If the transaction does not come within the above definition, then the rest of section 2726.48 has no application. Therefore, under all of the authorities there is nothing for the Court to do- except to take the language of the Act as it is written by the Legislature. Miller v. Childress 21 Tenn. 320; Atlantic Coastline Railroad Co. v. Richardson, 121 Tenn. 448, 459, 117 S.W. 496; Hickman v. Wright, 141 Tenn. 412, 418, 210 S.W. 447; Nashville Electric Service v. Luna, 185 Tenn. 175, 204 S.W.2d 529; Phillips & Buttorff Mfg. Co. v. Carson 188 Tenn. 132, 217 S.W.2d 1.
It is insisted that the language of the second paragraph of said section is ambiguous in that it uses the *227expression “taxes collected from each of tlxe airports,” because it is said that no taxes were .collected from any airport. That, however, is a matter which eonld only require construction after it has first been determined that the transaction comes within the meaning of the first paragraph. But if there could be any question about the meaning of the word “sold” as used in the first paragraph, a reference to the third paragraph would make it abundantly clear that the Legislature had reference only to a sale because the word “sale” is used and the word “sold” is repeated.
The fourth assignment complains of the holding that no administrative construction of the Act has been established.
The fifth assignment complains that the Chancellor erred in failing to hold that the administrative construction of this Act is entitled to great weight. The Chancellor held that there was no evidence in the stipulation to show what construction the Department of Finance and Taxation put on the Act. Whether or not he was correct in this we do not deem it necessary to determine, for the reason that it is only where the words in the statute are ambiguous or doubtful that the Court will be inclined to attach great weight to an administrative construction of long standing.

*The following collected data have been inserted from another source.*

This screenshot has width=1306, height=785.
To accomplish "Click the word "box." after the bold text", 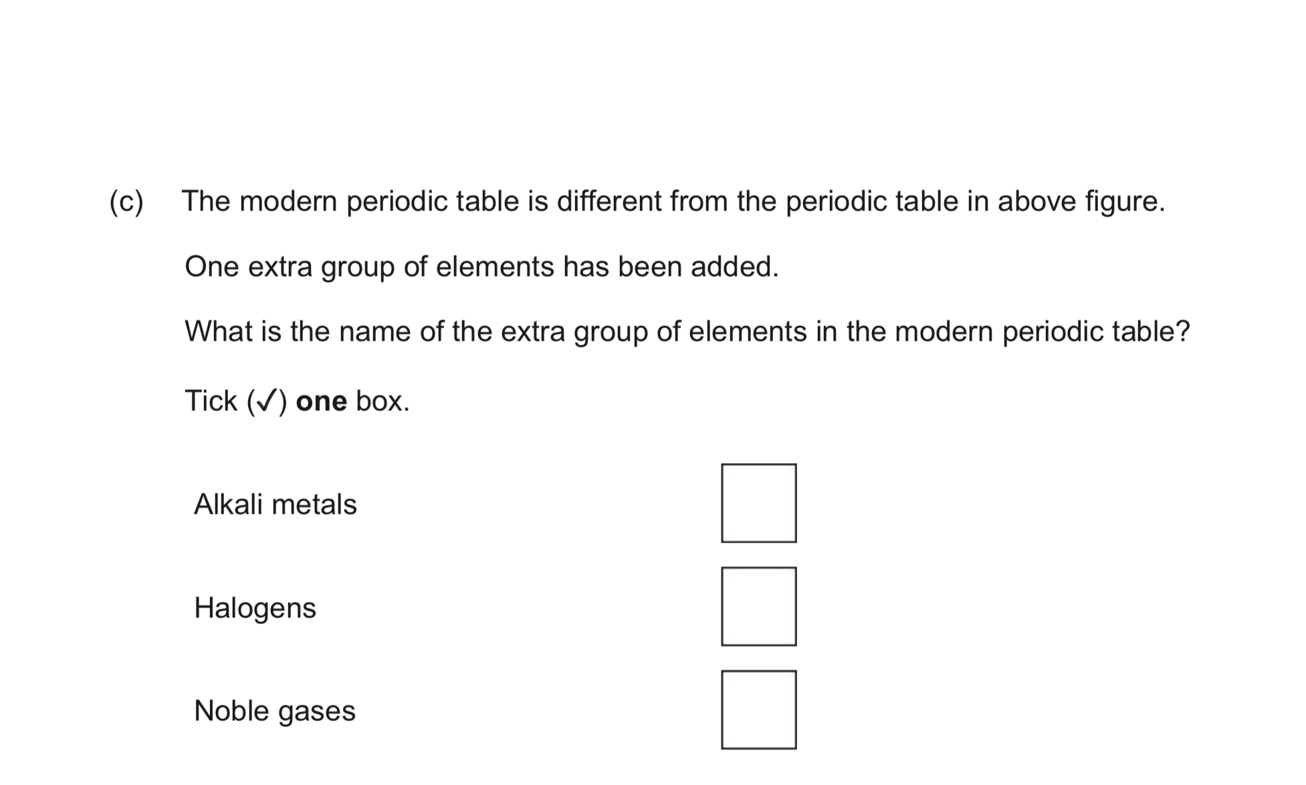I will [x=383, y=401].
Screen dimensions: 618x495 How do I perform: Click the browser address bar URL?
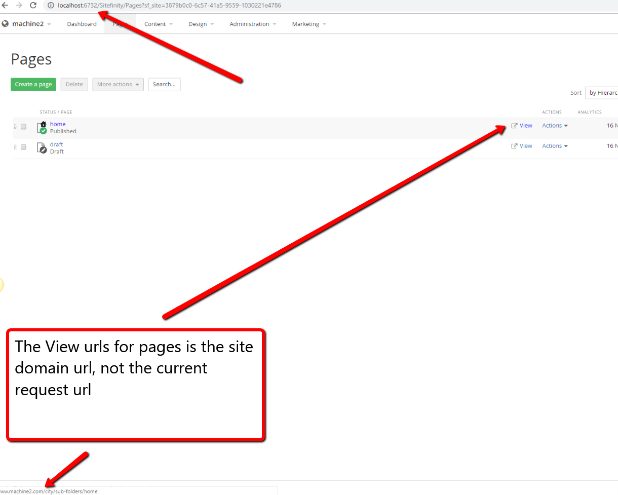pos(170,6)
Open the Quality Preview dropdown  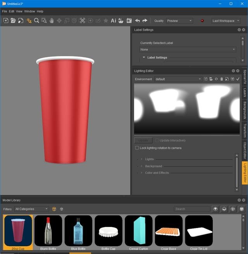pos(179,21)
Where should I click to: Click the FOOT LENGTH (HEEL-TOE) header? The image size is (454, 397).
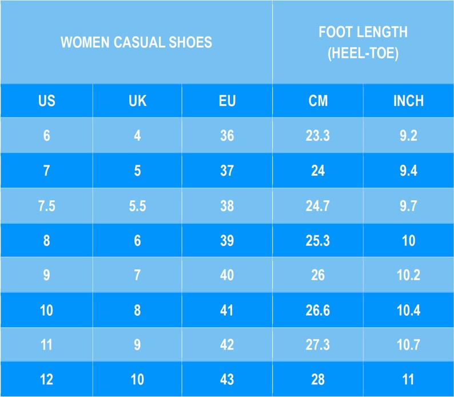tap(363, 42)
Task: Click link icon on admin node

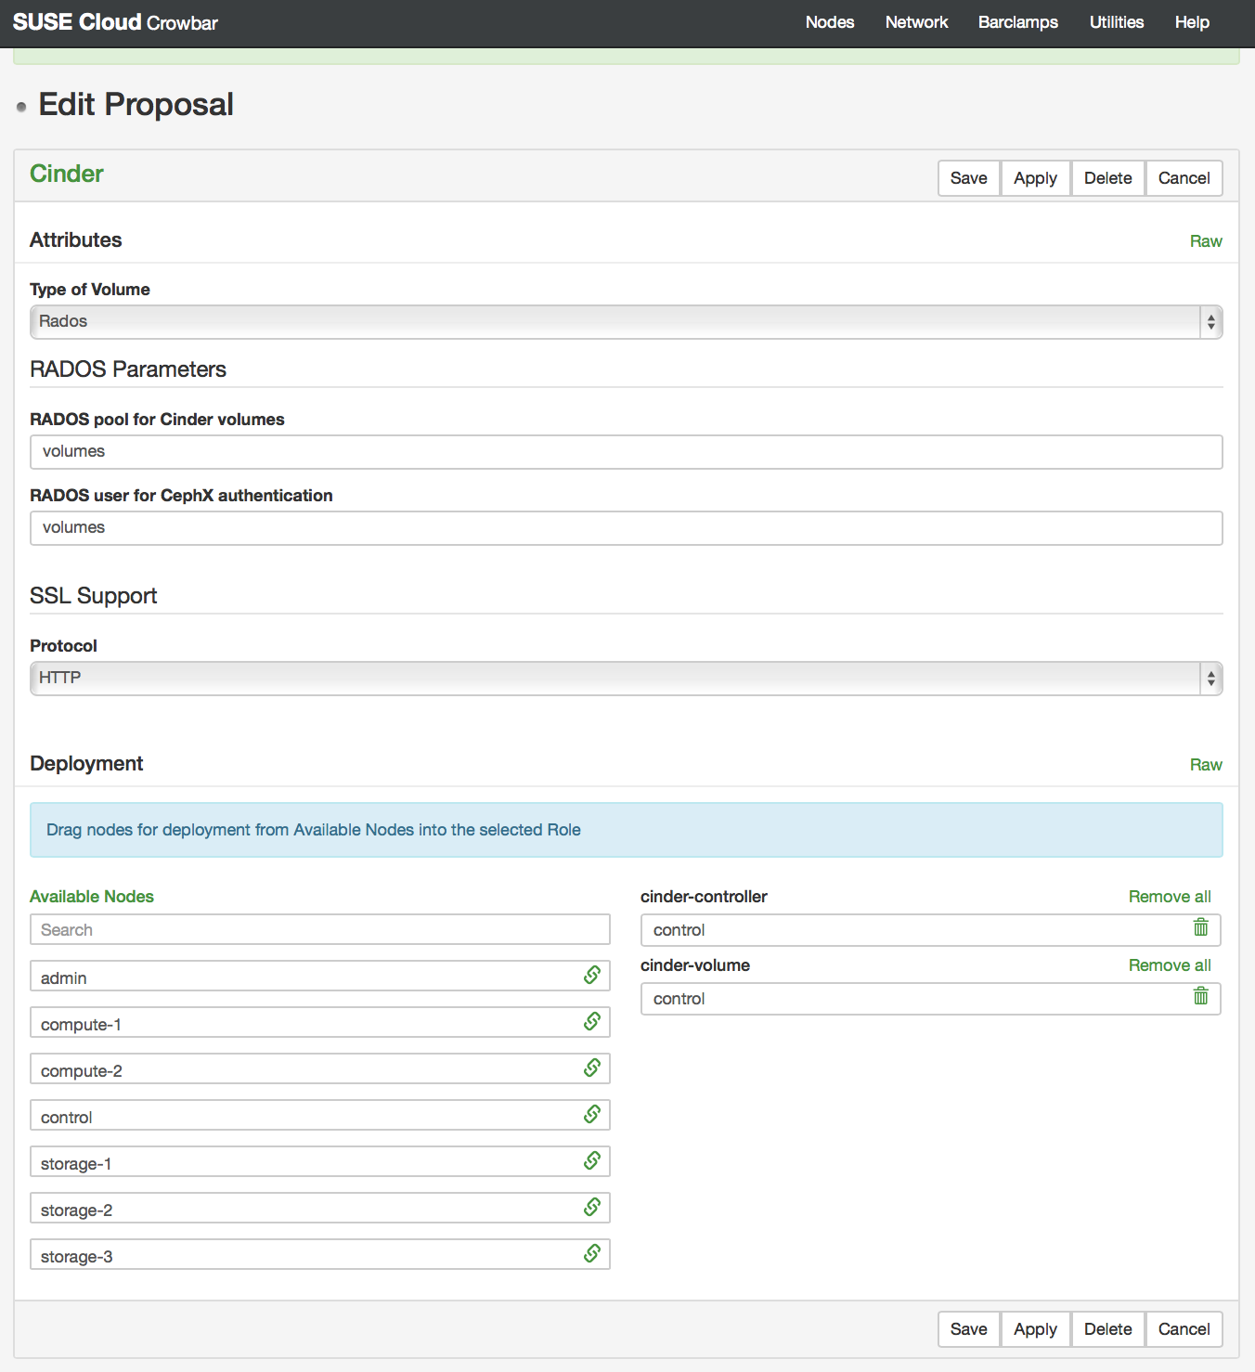Action: pos(592,975)
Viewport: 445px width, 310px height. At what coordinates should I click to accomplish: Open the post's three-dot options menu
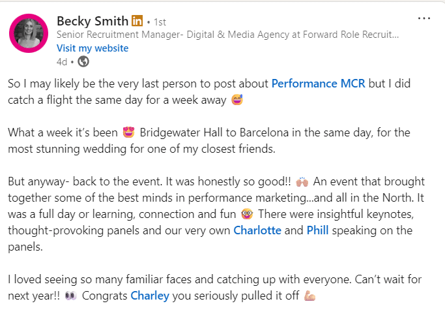424,18

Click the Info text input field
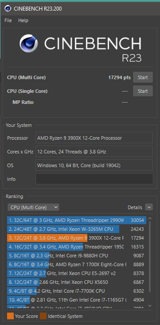94,179
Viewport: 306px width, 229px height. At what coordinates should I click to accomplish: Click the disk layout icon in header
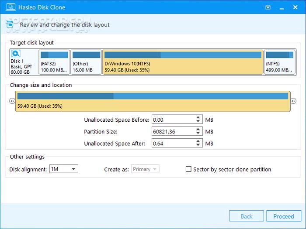[10, 25]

National Life & Accident Insurance Co. v. Dempster, 168 Tenn. 446, 79 S.W.2d 564; Sanford Realty Co. v. City of Knoxville, 172 Tenn. 125, 110 S.W.2d 325.
Since we have held above that this Act applies only to sales, the rule of administrative construction has no application.
*228Our views above expressed make it unnecessary to discuss assignment six.
The assignments of error of City of Memphis, except No. 5, present the same questions as Nashville. No. 5 insists on estoppel by laches of the counties in not objecting to the administrative interpretation and distribution.
The Chancellor correctly disposed of this contention as follows:
“No stipulation is made as to whether any of the counties knew or agreed to the basis of allocation as set forth herein.”
All assignments are overruled and the decree of the Chancellor is affirmed; the cause is remanded for further proceedings appropriate to this decree.